[Work required] In the listing below, find the line holding "Instruction: Click the Washington" and the line holding "You are a computer-use agent. 780x903 pixels.". Write out those two lines and all lines between, exactly, and nothing more.

Data for analysis below:

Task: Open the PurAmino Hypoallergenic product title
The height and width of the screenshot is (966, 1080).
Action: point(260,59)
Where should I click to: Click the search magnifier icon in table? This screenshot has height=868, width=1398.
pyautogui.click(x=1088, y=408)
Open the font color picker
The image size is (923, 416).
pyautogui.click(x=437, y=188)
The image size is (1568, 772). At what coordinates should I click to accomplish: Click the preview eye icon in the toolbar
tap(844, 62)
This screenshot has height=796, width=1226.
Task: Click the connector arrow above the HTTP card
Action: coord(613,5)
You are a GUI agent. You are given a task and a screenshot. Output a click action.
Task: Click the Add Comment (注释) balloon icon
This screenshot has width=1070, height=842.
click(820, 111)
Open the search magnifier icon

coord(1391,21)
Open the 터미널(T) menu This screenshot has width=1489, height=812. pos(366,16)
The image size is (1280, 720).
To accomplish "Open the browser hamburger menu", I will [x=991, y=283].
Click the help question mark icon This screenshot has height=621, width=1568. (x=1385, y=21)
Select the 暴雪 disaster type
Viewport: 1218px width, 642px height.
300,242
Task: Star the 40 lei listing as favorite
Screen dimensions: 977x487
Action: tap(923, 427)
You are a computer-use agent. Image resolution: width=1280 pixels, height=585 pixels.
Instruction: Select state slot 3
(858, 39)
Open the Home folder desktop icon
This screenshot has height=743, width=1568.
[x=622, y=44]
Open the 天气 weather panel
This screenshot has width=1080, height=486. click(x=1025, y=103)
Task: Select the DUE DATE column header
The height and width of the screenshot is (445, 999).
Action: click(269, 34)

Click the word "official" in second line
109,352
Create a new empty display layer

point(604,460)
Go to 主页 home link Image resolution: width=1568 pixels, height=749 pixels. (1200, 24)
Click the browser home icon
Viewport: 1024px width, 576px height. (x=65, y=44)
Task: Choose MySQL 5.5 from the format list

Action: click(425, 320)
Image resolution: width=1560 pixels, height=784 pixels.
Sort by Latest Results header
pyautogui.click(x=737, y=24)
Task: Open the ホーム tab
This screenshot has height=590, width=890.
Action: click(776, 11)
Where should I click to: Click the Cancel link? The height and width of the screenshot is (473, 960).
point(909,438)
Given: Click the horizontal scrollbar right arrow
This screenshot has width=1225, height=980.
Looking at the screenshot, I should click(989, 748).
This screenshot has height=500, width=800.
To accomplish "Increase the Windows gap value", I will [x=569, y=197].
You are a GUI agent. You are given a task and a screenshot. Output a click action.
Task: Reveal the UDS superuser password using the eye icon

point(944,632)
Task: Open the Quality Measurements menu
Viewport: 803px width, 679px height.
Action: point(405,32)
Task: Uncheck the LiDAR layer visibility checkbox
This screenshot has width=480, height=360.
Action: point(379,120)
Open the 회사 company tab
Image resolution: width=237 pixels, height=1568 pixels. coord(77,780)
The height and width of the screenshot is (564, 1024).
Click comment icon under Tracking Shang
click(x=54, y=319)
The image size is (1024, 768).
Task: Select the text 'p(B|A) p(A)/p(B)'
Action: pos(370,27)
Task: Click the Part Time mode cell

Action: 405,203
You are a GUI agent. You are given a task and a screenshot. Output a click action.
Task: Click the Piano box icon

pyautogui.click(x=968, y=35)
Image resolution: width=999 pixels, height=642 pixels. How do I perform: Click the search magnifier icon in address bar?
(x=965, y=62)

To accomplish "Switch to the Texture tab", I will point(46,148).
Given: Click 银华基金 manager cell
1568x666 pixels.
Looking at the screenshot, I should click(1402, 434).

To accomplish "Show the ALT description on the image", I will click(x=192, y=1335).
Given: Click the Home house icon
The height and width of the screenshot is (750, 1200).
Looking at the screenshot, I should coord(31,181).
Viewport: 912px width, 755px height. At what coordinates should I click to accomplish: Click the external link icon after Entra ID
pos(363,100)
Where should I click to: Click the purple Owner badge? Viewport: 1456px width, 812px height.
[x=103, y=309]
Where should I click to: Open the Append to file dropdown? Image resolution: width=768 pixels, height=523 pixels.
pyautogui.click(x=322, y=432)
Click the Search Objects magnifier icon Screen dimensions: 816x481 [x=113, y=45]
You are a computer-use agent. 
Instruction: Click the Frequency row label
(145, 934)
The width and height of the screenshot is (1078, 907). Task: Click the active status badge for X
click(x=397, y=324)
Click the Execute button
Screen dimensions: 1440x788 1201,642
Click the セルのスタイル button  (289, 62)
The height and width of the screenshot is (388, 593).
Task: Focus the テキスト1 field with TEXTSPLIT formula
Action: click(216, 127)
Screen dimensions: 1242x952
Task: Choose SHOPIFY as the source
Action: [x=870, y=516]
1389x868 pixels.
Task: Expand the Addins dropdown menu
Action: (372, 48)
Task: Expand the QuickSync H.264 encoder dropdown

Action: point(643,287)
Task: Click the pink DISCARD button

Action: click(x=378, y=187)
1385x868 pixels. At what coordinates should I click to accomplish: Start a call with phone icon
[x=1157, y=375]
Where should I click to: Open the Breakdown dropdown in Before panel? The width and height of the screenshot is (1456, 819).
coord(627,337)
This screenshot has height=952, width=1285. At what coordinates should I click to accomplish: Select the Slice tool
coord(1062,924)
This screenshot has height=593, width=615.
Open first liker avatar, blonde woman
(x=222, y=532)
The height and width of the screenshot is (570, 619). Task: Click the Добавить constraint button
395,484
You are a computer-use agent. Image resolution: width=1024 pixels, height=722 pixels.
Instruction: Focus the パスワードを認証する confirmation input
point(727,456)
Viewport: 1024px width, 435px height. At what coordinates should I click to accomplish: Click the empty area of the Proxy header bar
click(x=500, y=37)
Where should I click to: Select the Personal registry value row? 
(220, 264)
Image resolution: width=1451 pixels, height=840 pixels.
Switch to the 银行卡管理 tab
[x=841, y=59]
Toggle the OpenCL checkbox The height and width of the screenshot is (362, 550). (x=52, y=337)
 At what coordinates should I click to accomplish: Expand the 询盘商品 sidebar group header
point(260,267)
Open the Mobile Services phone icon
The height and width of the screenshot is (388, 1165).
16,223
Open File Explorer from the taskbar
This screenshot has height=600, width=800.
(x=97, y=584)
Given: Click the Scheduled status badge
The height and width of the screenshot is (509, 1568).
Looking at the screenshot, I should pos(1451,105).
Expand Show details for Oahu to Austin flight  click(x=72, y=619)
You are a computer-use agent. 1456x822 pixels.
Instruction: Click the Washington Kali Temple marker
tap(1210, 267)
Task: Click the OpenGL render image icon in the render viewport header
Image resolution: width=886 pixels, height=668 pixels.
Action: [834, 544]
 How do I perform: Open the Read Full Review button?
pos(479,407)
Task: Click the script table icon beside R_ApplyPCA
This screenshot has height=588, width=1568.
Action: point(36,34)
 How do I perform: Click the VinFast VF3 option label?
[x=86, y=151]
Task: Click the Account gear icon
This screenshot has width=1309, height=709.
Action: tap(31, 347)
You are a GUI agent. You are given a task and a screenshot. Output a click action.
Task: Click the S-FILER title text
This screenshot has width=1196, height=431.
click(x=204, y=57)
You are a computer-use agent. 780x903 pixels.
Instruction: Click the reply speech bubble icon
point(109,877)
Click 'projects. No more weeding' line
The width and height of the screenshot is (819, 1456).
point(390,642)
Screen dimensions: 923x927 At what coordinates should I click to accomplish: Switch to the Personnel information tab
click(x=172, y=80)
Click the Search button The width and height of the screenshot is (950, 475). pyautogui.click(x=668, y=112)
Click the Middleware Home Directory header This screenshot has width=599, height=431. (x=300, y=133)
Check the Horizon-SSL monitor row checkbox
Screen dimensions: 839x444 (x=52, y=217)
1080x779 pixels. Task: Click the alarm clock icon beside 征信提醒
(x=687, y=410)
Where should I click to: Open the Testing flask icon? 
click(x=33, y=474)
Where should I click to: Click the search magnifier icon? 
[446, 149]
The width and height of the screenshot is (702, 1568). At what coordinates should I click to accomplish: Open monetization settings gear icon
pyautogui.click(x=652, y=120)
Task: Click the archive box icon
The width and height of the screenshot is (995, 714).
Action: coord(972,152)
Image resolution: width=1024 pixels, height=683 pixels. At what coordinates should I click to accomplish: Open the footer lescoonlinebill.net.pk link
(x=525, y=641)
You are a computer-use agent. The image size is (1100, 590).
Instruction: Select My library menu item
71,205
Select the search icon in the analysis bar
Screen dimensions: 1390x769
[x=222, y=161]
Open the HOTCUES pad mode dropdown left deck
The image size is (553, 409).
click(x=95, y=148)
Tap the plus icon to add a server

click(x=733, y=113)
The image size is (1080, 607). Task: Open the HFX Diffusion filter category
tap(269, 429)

End of Data for analysis.

[Answer section]
Instruction: Click the Washington Kali Temple marker
tap(1210, 267)
Task: Click the OpenGL render image icon in the render viewport header
Image resolution: width=886 pixels, height=668 pixels.
Action: [834, 544]
 How do I perform: Open the Read Full Review button?
pos(479,407)
Task: Click the script table icon beside R_ApplyPCA
This screenshot has height=588, width=1568.
Action: point(36,34)
 How do I perform: Click the VinFast VF3 option label?
[x=86, y=151]
Task: Click the Account gear icon
This screenshot has width=1309, height=709.
Action: tap(31, 347)
You are a GUI agent. You are given a task and a screenshot. Output a click action.
Task: Click the S-FILER title text
This screenshot has width=1196, height=431.
click(x=204, y=57)
You are a computer-use agent. 780x903 pixels.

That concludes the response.